El presidente recibió a directivos de MidOcean Energy, la multinacional que analiza ingresar al megaproyecto de GNL de YPF tras la salida de Shell. La compañía, con inversiones globales por más de US$10.000 millones, evaluará oportunidades bajo el RIGI mientras avanza la búsqueda de un socio de peso para Argentina LNG.
El Gobierno mantiene activo el calendario energético. En tal sentido, el presidente Javier Milei encabezó una reunión con directivos de MidOcean Energy, un jugador global del GNL que está evaluando incorporarse al proyecto de exportación liderado por YPF. El encuentro se llevó adelante en Casa Rosada con la presencia del ministro de Economía, Luis Caputo, y del secretario de Coordinación de Energía y Minería, Daniel González, las dos principales autoridades políticas involucradas en las iniciativas encuadradas en el RIGI.
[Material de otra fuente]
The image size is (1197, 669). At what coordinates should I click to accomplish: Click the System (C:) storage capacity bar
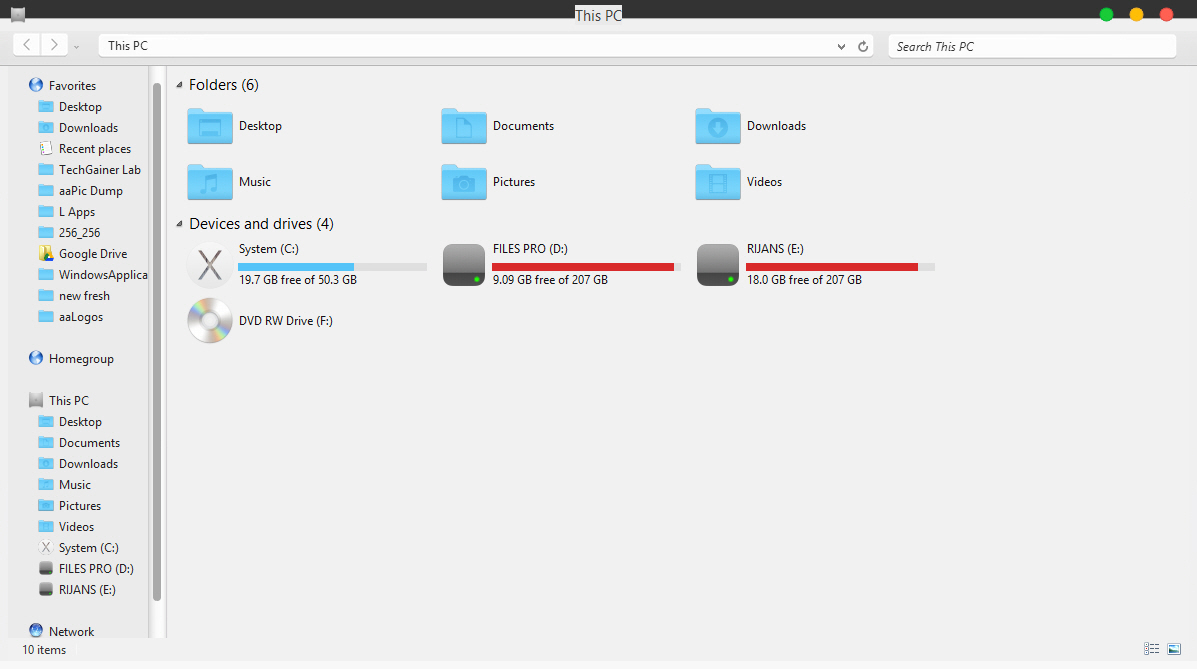tap(332, 266)
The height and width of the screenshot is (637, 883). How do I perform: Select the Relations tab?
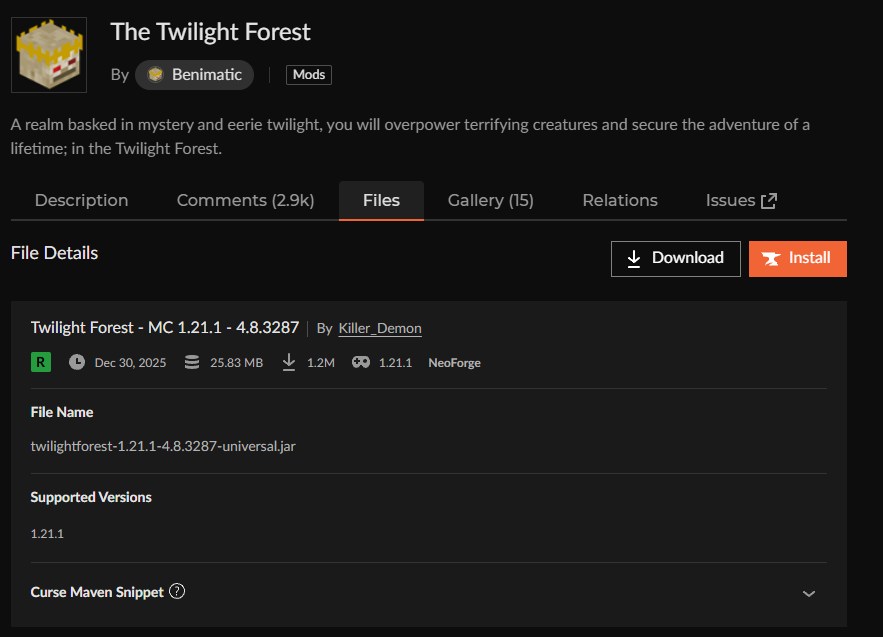pos(619,200)
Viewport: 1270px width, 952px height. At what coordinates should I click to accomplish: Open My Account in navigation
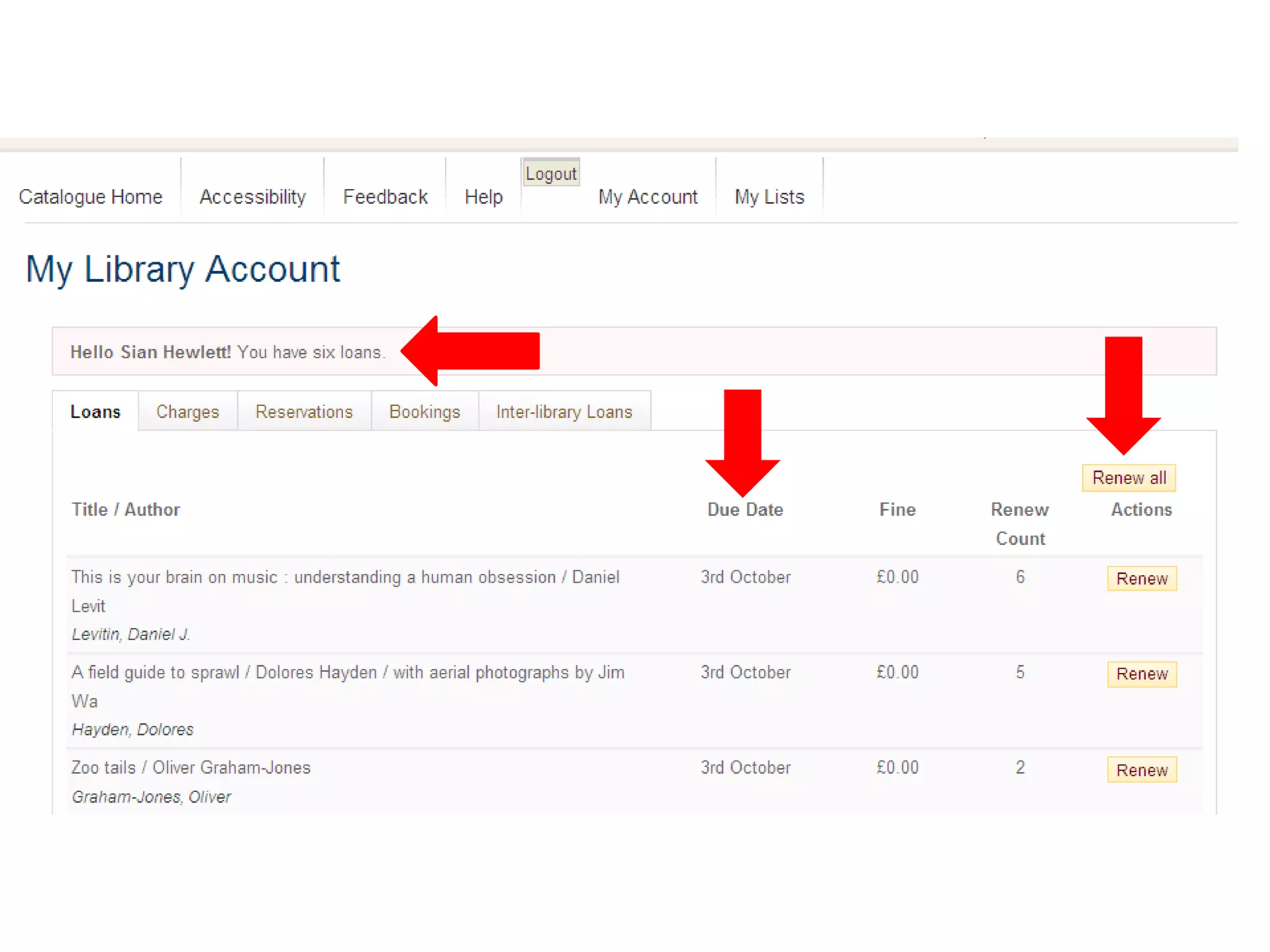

Por parte de MidOcean participaron su CEO, Venter de la Rey; el vicepresidente, Thomas Wheeler; y el director de Desarrollo de Negocio, Vahid Farzad. La compañía, respaldada por capitales de Arabia Saudita, Japón y Estados Unidos, administra más de US$10.000 millones en proyectos de gas natural licuado alrededor del mundo y viene ampliando posiciones: recientemente elevó al 35% su participación en la planta LNG Perú y adquirió a Petronas el 20% de activos estratégicos en Canadá.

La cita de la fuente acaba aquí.